I talked to the spirits of your now gone wantoks in the very early hours of this morning, Sir Albert Maori Kiki and Sir Michael Somare. Knew them both from way back in 1967, 4 years before your birth. Neither was ‘Sir’ anything then. We talked of independence and more way into the shadow of 1975 when independence finally came. They were uneasy and uncomfortable in the wee hours of the morning. One of them mentioned the Nuclear Free Pacific and asked–has he (referring to you) thrown it out, or doesn’t he care any more? Both Albert and Mike (as I knew them in 1967 and years afterwards) said that they would have a chat with you, urge you to seek wise counsel, search your soul, pray on bended knee to whatever God you now worship

At the end of our conversation just before the light of early morning broke free of night’s darkness, both Albert and Mike said in unison, as if reading from a prepared text: May the PANGU Party turn this dangerous moment around now that we have more time. May this time be a time to which future generations will refer as our finest hour, rather than our darkest.”

Mr. Prime Minister, as one Pacific islander to another, I am just passing Albert and Mike’s message along.

The brutal choice, Mr. Prime Minister, is between your nation’s finest hour and its flip side, its darkest, its recolonisation, this time, as an American client state, a pawn in America’s plans for nuclear war with China.
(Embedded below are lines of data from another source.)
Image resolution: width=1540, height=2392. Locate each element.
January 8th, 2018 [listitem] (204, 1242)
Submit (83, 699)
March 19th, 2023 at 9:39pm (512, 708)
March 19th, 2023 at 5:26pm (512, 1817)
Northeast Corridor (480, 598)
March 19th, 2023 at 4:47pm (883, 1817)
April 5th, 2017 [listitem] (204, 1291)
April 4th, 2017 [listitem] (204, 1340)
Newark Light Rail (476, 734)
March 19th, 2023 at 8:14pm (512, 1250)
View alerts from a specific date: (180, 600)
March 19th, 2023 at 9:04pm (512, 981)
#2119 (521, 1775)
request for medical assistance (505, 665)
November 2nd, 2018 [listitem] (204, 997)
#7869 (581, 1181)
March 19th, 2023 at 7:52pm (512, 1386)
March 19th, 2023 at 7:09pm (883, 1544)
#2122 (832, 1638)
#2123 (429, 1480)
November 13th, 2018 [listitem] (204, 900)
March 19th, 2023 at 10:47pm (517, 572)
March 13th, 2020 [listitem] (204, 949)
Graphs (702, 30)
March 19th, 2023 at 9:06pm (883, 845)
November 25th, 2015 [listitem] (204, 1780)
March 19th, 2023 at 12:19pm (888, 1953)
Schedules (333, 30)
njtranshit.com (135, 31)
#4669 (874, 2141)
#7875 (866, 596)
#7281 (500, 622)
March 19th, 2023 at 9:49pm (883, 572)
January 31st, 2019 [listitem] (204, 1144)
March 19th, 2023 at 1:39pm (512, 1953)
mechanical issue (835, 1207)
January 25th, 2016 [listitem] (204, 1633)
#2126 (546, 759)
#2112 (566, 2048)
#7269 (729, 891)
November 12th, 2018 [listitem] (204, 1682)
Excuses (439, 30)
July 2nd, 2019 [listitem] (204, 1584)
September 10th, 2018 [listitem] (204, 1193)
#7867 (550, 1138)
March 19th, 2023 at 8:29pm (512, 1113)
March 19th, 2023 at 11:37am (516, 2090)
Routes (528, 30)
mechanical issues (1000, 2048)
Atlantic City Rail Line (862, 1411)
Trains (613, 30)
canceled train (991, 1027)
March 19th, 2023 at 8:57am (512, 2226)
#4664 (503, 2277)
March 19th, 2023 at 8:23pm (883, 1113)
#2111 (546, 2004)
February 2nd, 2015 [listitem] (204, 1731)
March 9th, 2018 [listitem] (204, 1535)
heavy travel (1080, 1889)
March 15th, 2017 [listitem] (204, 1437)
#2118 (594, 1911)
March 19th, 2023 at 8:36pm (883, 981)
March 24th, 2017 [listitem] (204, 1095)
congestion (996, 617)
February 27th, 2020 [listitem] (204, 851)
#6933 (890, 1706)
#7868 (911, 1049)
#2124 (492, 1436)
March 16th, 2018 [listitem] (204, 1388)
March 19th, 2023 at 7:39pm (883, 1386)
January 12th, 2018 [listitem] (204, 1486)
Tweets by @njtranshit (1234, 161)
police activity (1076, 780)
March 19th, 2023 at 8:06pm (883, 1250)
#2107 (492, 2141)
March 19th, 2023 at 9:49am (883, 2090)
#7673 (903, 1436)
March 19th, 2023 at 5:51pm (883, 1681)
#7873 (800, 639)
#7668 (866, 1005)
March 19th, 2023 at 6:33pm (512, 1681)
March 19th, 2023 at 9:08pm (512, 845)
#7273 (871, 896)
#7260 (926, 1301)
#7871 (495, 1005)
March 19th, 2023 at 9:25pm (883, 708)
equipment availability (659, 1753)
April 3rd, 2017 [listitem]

Loloma yani vaka bibi Na wekamuni dina

 

Editors’ note: After this letter was dispatched, the US signed a security pact with Papua New Guinea’s Prime Minister that is understood to give American forces, aircraft, vehicles and vessels unfettered access to the whole of the country and to give US personnel and contractors immunity from being prosecuted under PNG law for any crimes they might commit. The pact has not been made public, let alone been scrutinised or approved by its parliament.